Measures from Antiquity and the Bible

How mankind started measuring things. Did we invent anything ?

Summary of this page :

Preliminary note : our love for accuracy is quite recent. Don't expect it from our ancestors.
Welcome to the kingdom of fuzziness.
All the units changed, at least slightly, from place to place and from time to time. There won't be too many decimals in the equivalencies given here : keep in mind that many weights for instance were unearthed, but very few were absolutely similar.
After all, compare our weights to those of the Renaissance, only a few centuries away.

Contributors : I want to thank Michael J. Bottomley

Measures of length

These measures were generally derived from the human body. We may find :

Egypt

The basic unit seems to have been the royal cubit or "meh" estimated at 524 mm.
Another unit was the double remen or the diagonal of a square having sides of 1 cubit.
The remen (+/- 371 mm) was essentially used for land measure.
The main subdivision was the digit or "zebo" with 28 digits in a cubit and about 40 in a double remen.

This royal cubit is obviously inflated - maybe the work of an obsequious courtier who pretended it was Pharaoh's. (My personal cubit makes 470 mm !) There was indeed another "ordinary" cubit of 450 mm.

For those who still think in inches, 1 royal cubit = 20.62 " ; 1 remen = 14.6 " or about and 1 short cubit = 17.67 "

Mesopotamia

Also uses the cubit (some think it originated in Sumer).
Its measure varies from 522 to 532 mm.
They had a foot, equal to 2/3 cubit, and a digit equal to 1/30 cubit (therefore 20 digits to a foot.).
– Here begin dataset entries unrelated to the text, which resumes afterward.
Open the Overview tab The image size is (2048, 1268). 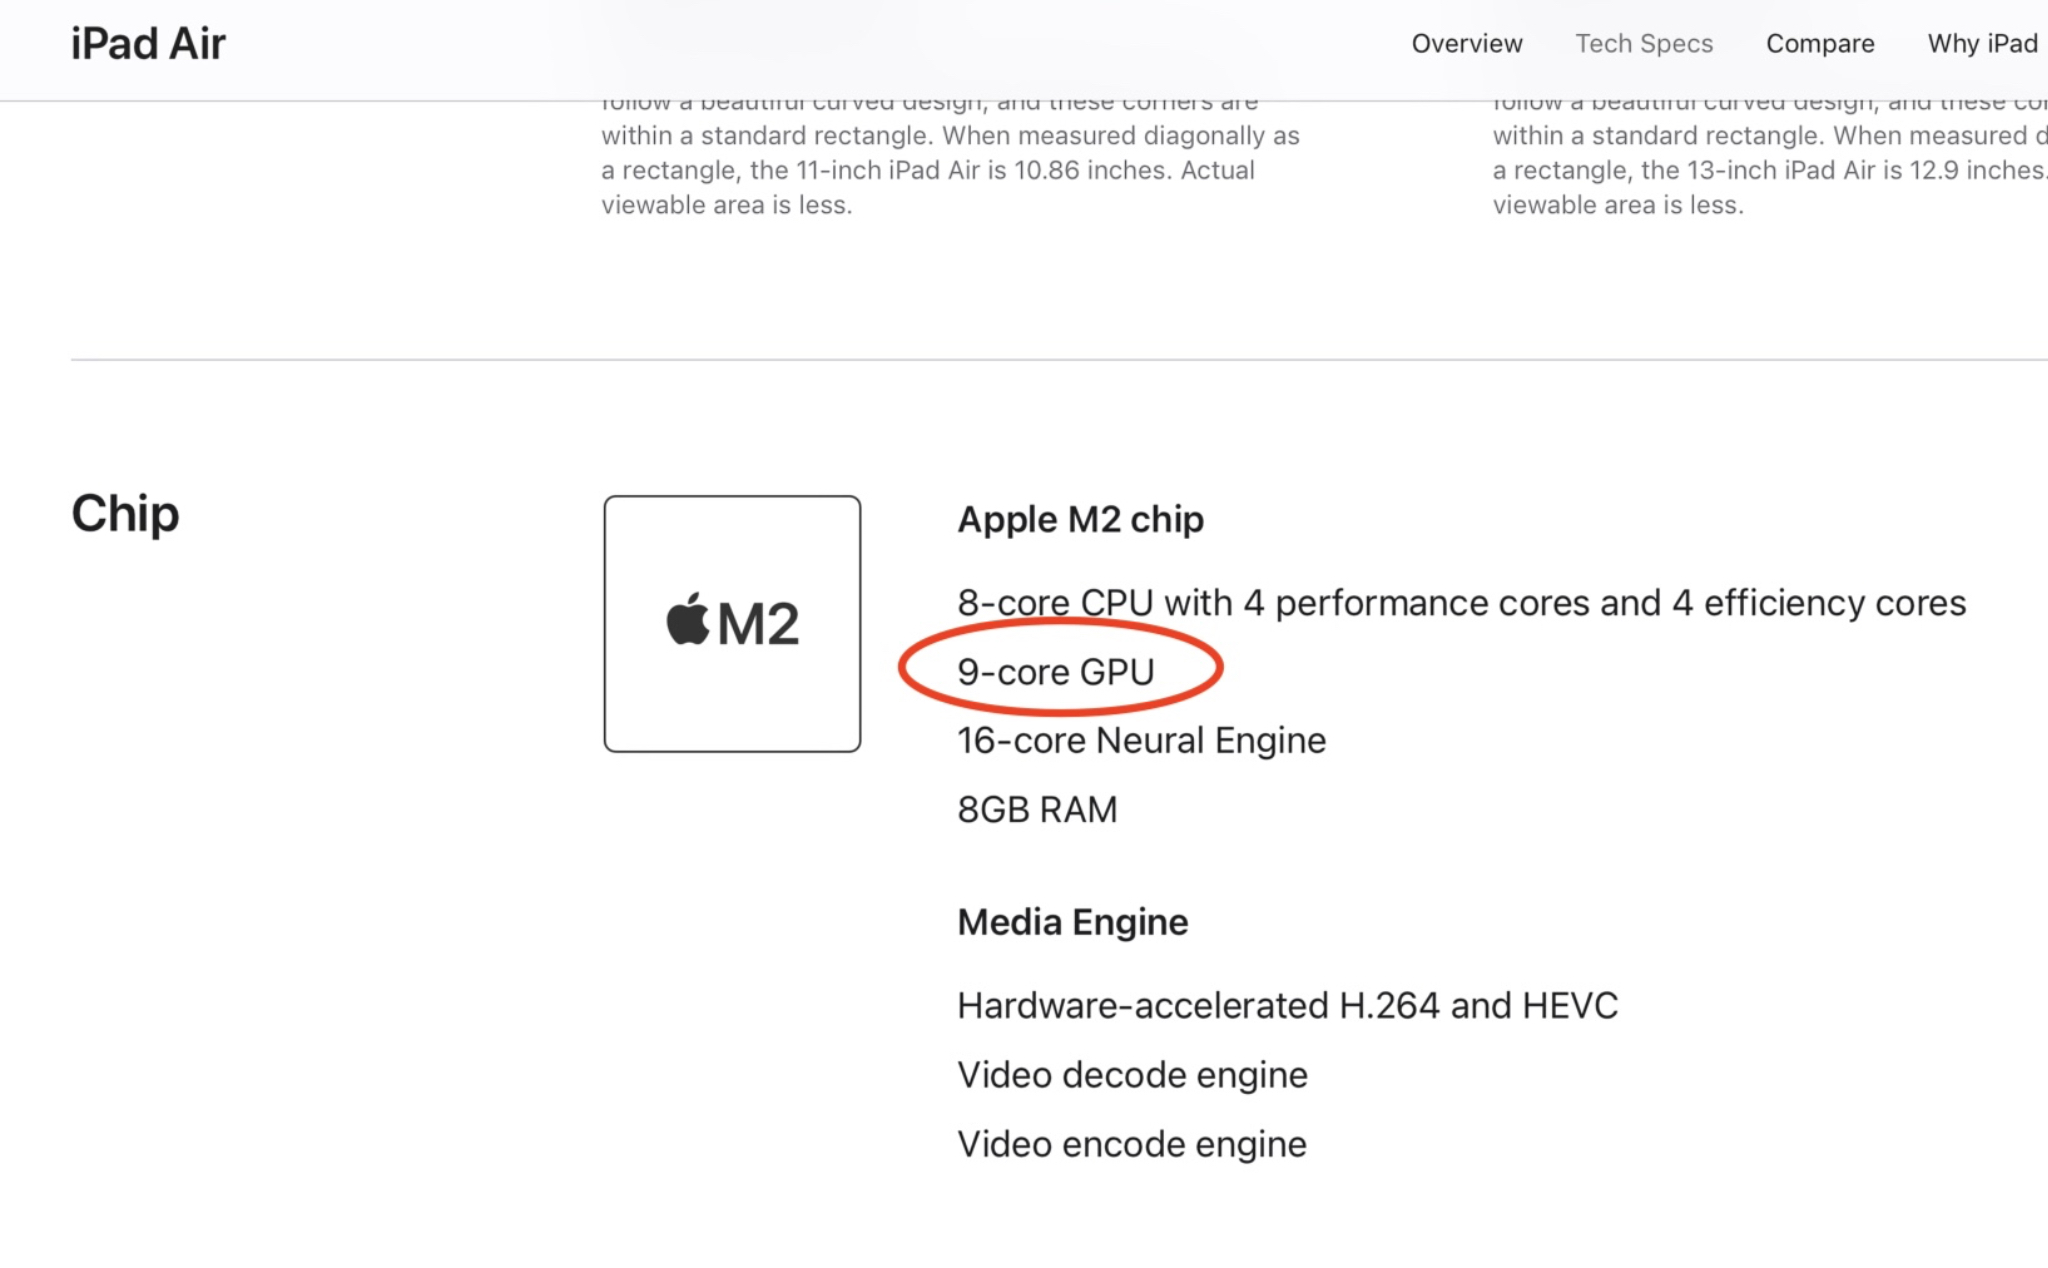(1466, 44)
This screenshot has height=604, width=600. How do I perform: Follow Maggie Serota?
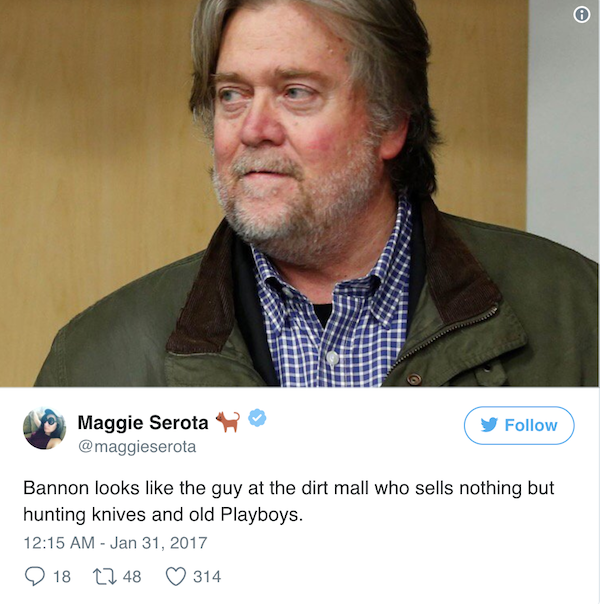519,425
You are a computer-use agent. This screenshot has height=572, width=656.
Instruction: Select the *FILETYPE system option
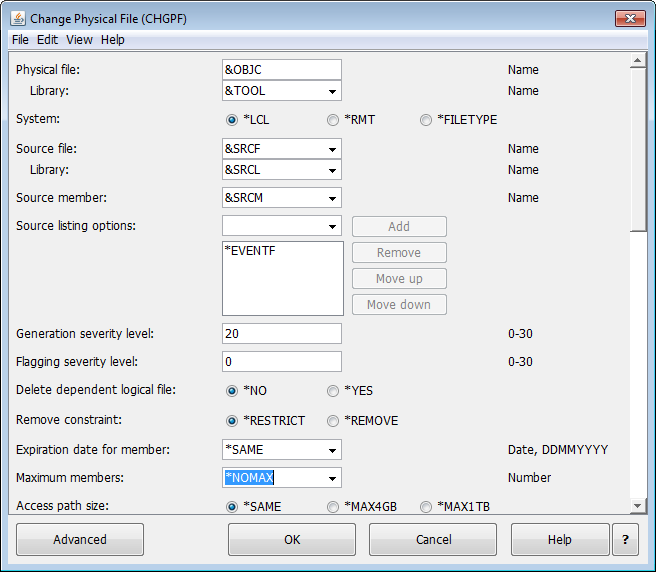click(x=427, y=120)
There is an exception in Assyria : the cubit is thought to have 640 mm and the foot was 1/2 cubit.

Let's give some examples :

According to findings in Khorsabad, we get another scale : Personal interpretation : we may assume a "palm" equal to 1/7 Assyrian cubit (640 / 7 = 91.43 mm)
The nameless unit would be 3 palms, and a palm contains 20 susi or 5 digits of 18.3 mm.

NB: my sources of information are quite eclectic, not forgetting the contributors ... one sentence in a book, one figure in a magazine, etc. Nevertheless let's make a special mention for the Encyclopaedia Brittanica.

In Persia we had :

Greece

generally a foot of 309 mm (12.16 ") subdivided into 16 digits and equal to 2/3 of a (small) cubit - take or leave 4 %.
There was also an older foot of 316 mm equal to 3/5 of a big cubit - 527 mm
The Persian parasang was also adopted quite soon and seems to represent the distance walked in 1 hour.
(Did you ever read Xenophon ? I had to.)
The stadion - whatever its name - was quite widespread throughout antiquity. It is similar to the English furlong and close to 100 toises (fathoms) in Old France. Was it the optimal lenght for a plough furrow ?

Roman Empire

The foot was also widely used across Italy - estimated at 295 mm (11.6 ") give or take a few percents.
It is found also in Etruria. The system absorbed several units from conquered territories. Milliarium was actually the name of the military stones erected every 1000 paces along the Roman highways, to ease the localisation and the maintenance.
The name is, of course, at the origin of "mile".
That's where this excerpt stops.